From: "Michael S. Tsirkin" <mst@redhat.com>
To: Eduard - Gabriel Munteanu <eduard.munteanu@linux360.ro>
Cc: kvm@vger.kernel.org, joro@8bytes.org, qemu-devel@nongnu.org,
blauwirbel@gmail.com, yamahata@valinux.co.jp,
paul@codesourcery.com, avi@redhat.com
Subject: [Qemu-devel] Re: [PATCH 2/7] pci: memory access API and IOMMU support
Date: Thu, 2 Sep 2010 08:28:26 +0300 [thread overview]
Message-ID: <20100902052826.GB4273@redhat.com> (raw)

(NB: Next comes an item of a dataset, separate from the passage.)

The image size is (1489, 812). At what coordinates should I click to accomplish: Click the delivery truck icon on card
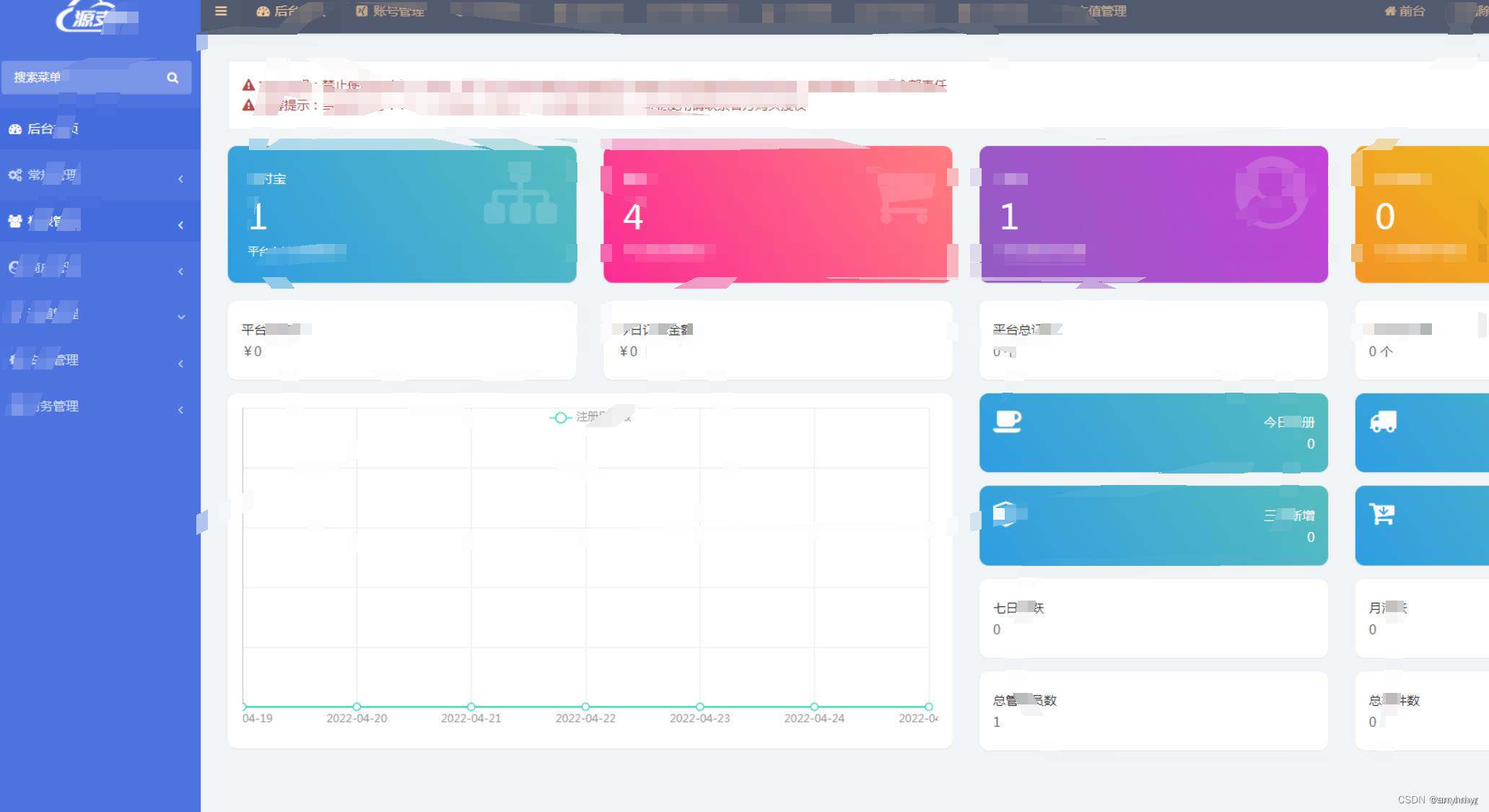(x=1383, y=422)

In-Reply-To: <1283007298-10942-3-git-send-email-eduard.munteanu@linux360.ro>
On Sat, Aug 28, 2010 at 05:54:53PM +0300, Eduard - Gabriel Munteanu wrote:
> PCI devices should access memory through pci_memory_*() instead of
> cpu_physical_memory_*(). This also provides support for translation and
> access checking in case an IOMMU is emulated.
>
> Memory maps are treated as remote IOTLBs (that is, translation caches
> belonging to the IOMMU-aware device itself). Clients (devices) must
> provide callbacks for map invalidation in case these maps are
> persistent beyond the current I/O context, e.g. AIO DMA transfers.
>
> Signed-off-by: Eduard - Gabriel Munteanu <eduard.munteanu@linux360.ro>
I am concerned about adding more pointer chaising on data path.
Could we have
1. an iommu pointer in a device, inherited by secondary buses
when they are created and by devices from buses when they are attached.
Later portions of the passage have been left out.